Hodgson gold midden jaren negentig als de grondlegger van het succes van de Zwitserse nationale ploeg. Als opvolger van Uli Stielike dwong hij respect af door de optimale sfeer die hij creëerde en door de goede resultaten die hij behaalde. Eind 1995 koos hij voor een lucratief contract bij Internazionale. Hodgson wilde Zwitserland op part-time basis blijven begeleiden tot en met het EK in Engeland, maar daar voelde de Zwitserse bond niets voor. Zijn opvolger werd de Portugees Artur Jorge, die in zijn eerste oefenduels niet bijster succesvol was. Onder zijn leiding strandde Zwitserland al in de eerste ronde in een groep die verder bestond uit gastland Engeland, Schotland en Nederland. Jorge werd na afloop van het toernooi bedankt voor bewezen diensten en vervangen door Rolf Fringer.
Tijdens het wereldkampioenschap 2010, meer bepaald tijdens de wedstrijd Chili-Zwitserland op 21 juni, brak Zwitserland het record van aantal opeenvolgende minuten zonder tegengoal op een WK-eindronde. Op het moment van de tegengoal in de 75ste minuut was het Zwitserse doel 558 minuten 'schoon' gebleven. In 2006 kreeg de ploeg in drie groepswedstrijden geen enkele tegengoal, en ook in de achtste finale bleef het 0-0, maar werden de Zwitsers toch uitgeschakeld door Oekraïne na strafschoppen. Ook op dit WK werd de eerste groepswedstrijd tegen Spanje gewonnen: 1-0. De vorige tegengoal van Zwitserland was de strafschop van Aitor Beguiristain in de achtste finale van het WK 1994 tegen Spanje (in de 86ste minuut). Het vorige record stond op naam van Italië met 550 minuten.
In 2021 werd tijdens het EK 2020 historie geschreven. Het eindigde als nummer drie in groep A met Italië, Turkije en Wales met vier punten. Het behoorde bij de beste nummers drie en mocht daarom aantreden in de achtste finales tegen Frankrijk. Zwitserland boog een 3-1-achterstand om en kon in de laatste minuut nog een verlenging uit het vuur slepen.
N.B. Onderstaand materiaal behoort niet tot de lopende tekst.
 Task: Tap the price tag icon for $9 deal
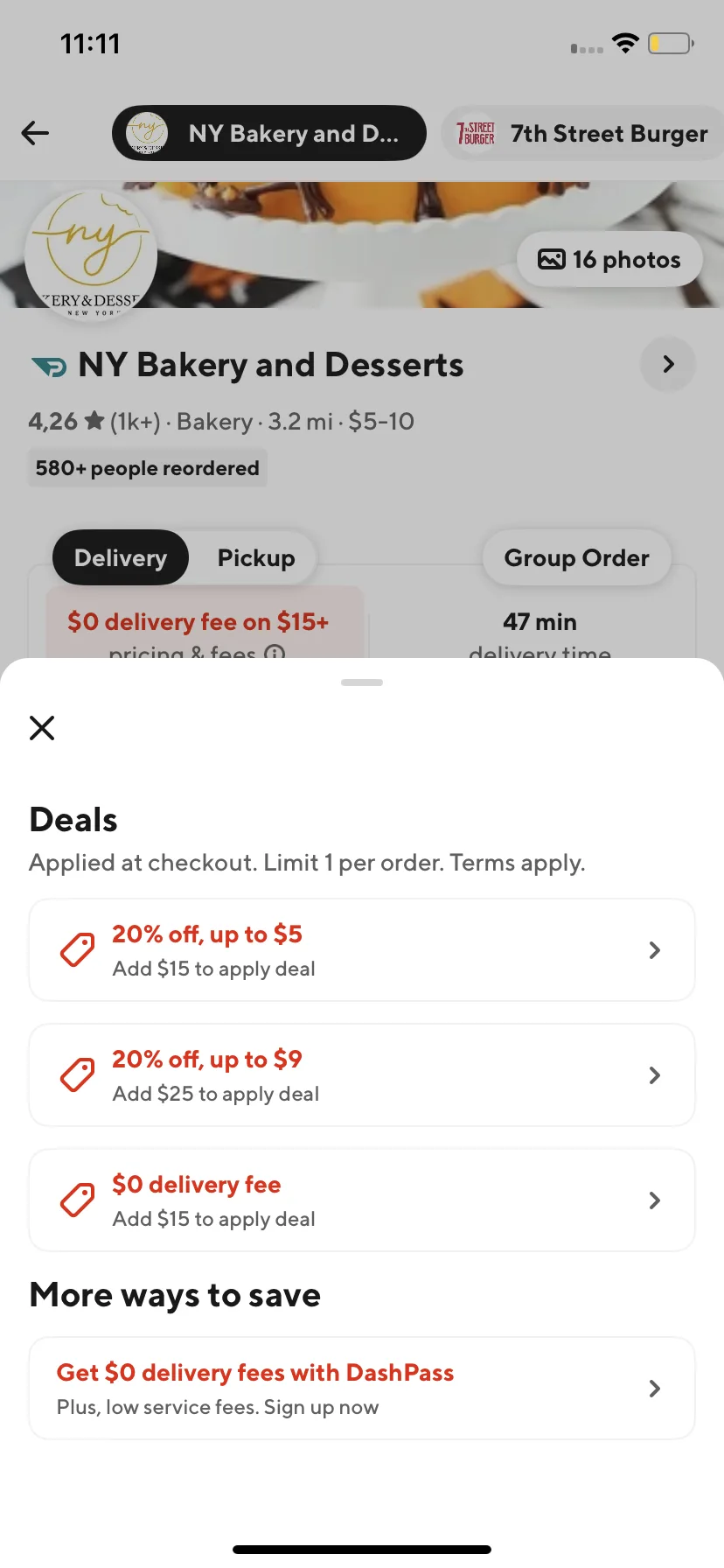(x=77, y=1075)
De daaropvolgende penaltyreeks werd gewonnen door de Schweizer Nati. Yann Sommer redde de vijfde penalty van de Fransen van Kylian Mbappé. Voor het eerst sinds 1954 geraakten de Zwitsers opnieuw in een kwartfinale van een eindtoernooi. Deze kwartfinale werd uiteindelijk - tevens na strafschoppen - verloren van Spanje.